On Wed, 1 Dec 2004 00:09:17 +1300, "Adam Whyte-Settlar"
<grawillers@hotmail.com> wrote:

>
>"westprog" <westprog@hotmail.com> wrote in message
>news:ChEqd.42843$Z14.18390@news.indigo.ie...
>>
>> "Adam Whyte-Settlar" <grawillers@hotmail.com> wrote in message
>> news:b5dqd.7797$3U4.240799@news02.tsnz.net...
>> ...
>> > You have a point re: CPU's but the Chinese already make just about
>> > everything else.
>>
>> Chipsets? Disk drives? RAM?
>>
>> I have no idea, apart from CPU's, which very few companies can keep up
>with.
>>
>
>Dunno neever is the short answer.
>But to get back to my original point that the US won't necessarily benefit
>hugely from China's expansion, Morgan Stanley has this to say:
>
>"China exports manufactured goods and imports raw materials and equipment.
>The US is not strong in the goods that China imports.

Right, due in part to China's utter disregard to intellectual property laws.
What China has going for it is state sponsored piracy.  Japan used to be
that way, too, when it was first emerging as an economic power.  Eventually,
they saw that such behavior was inimical to their own interests and that
there are quasi-legal ways to exploit foreign markets.

>The US trade deficit ultimately depends on the distribution of savings rates
>versus ToT in the global economy.  Natural resource economies are gaining in
>terms of ToT.  If they don't increase their consumption preference, they
>will run rising trade surpluses.  As the US consumption preference is rising
>faster relative to its ToT, the trade deficit also is rising"

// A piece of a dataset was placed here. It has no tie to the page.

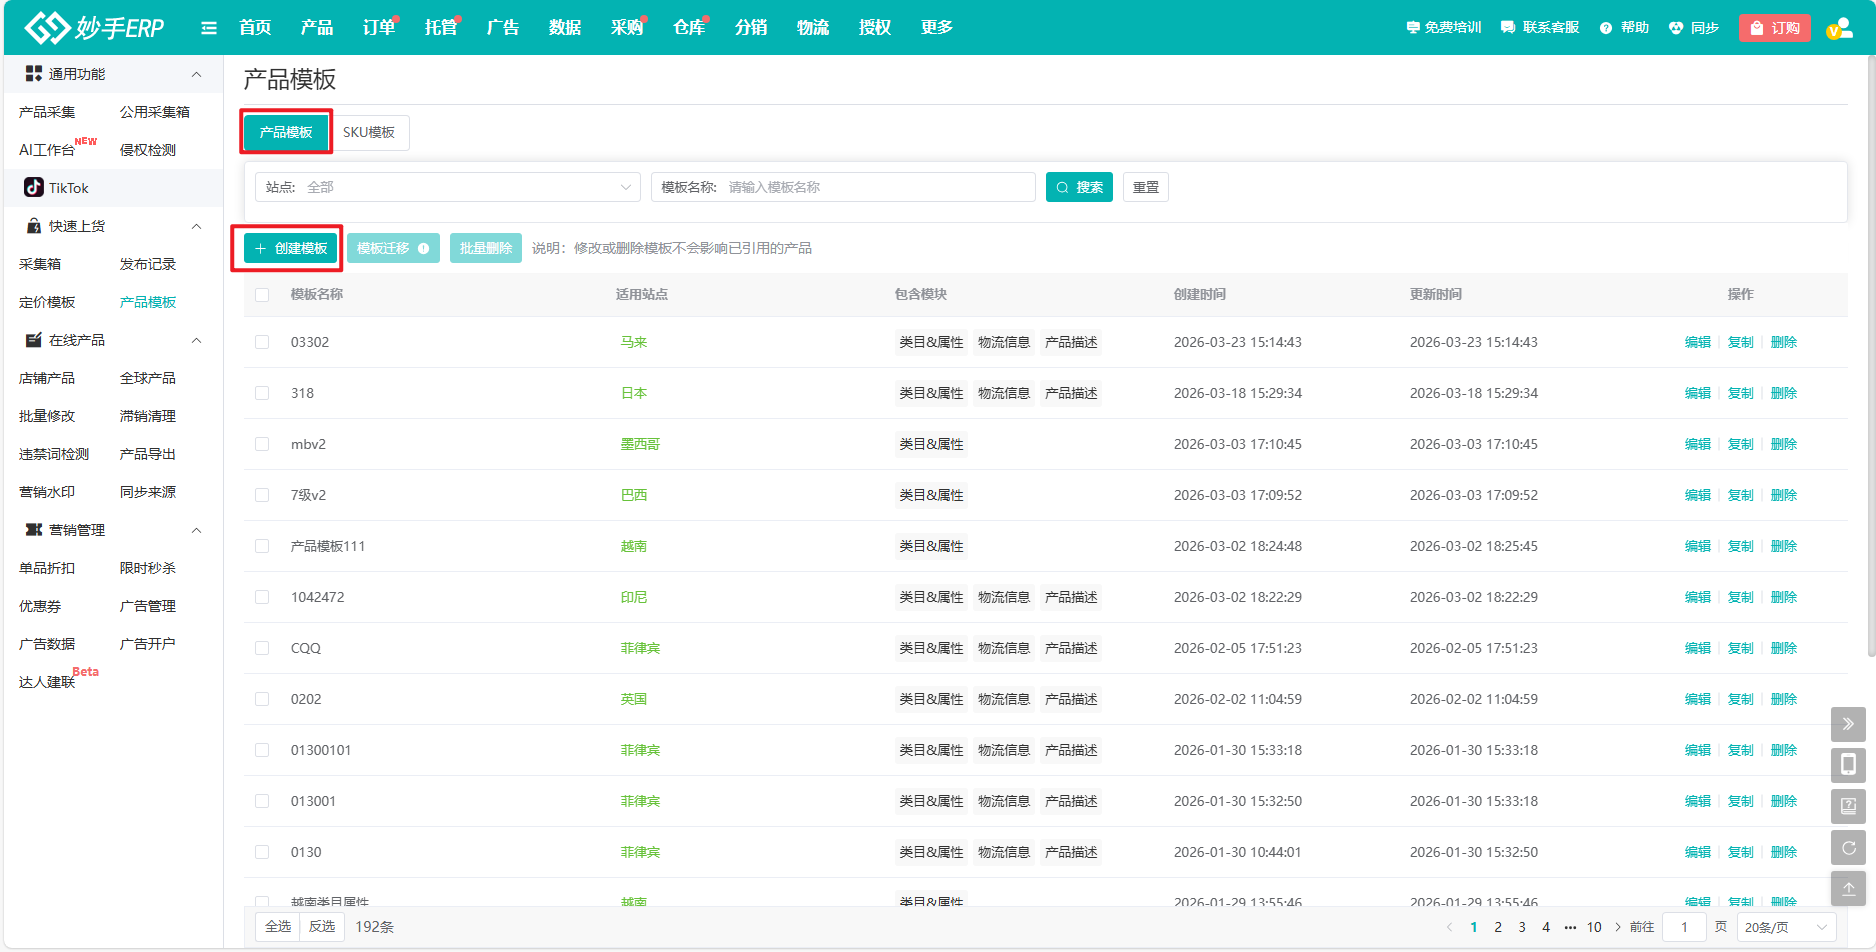Open the TikTok sidebar icon
1876x952 pixels.
34,187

Morgan Stanley seems to have a wonderful grasp of the obvious.  BTW, what is
ToT?

>The Whitehouse says:
>http://www.whitehouse.gov/cea/mankiw_testimony_house_ways_and_means_oct_30.h
>tml
>
>"This growth in Chinese imports into the United States has resulted in
>imbalanced trade between the United States and China. The U.S. trade deficit
>with China in goods is large and more than doubled between 1995 and 2000. So
>far this year, [2003] the U.S. has a $125 billion (annualized) deficit with
>China, our single largest bilateral trade deficit."
>
>"Computers and electronics, machinery, and metals account for half of the
>swing in manufacturing production from its rapid growth of the late 1990s to
>its decline after mid-2000."
>
>This distorts the picture somewhat as US exports to China *have* increased
>but not by much and total 'only'  $25billion - about a fifth of the value of
>US imports from China.
>Time will tell I guess.
>A W-S

Like I said, this might end up in a round of global trade wars and
protectionism like we've never seen before.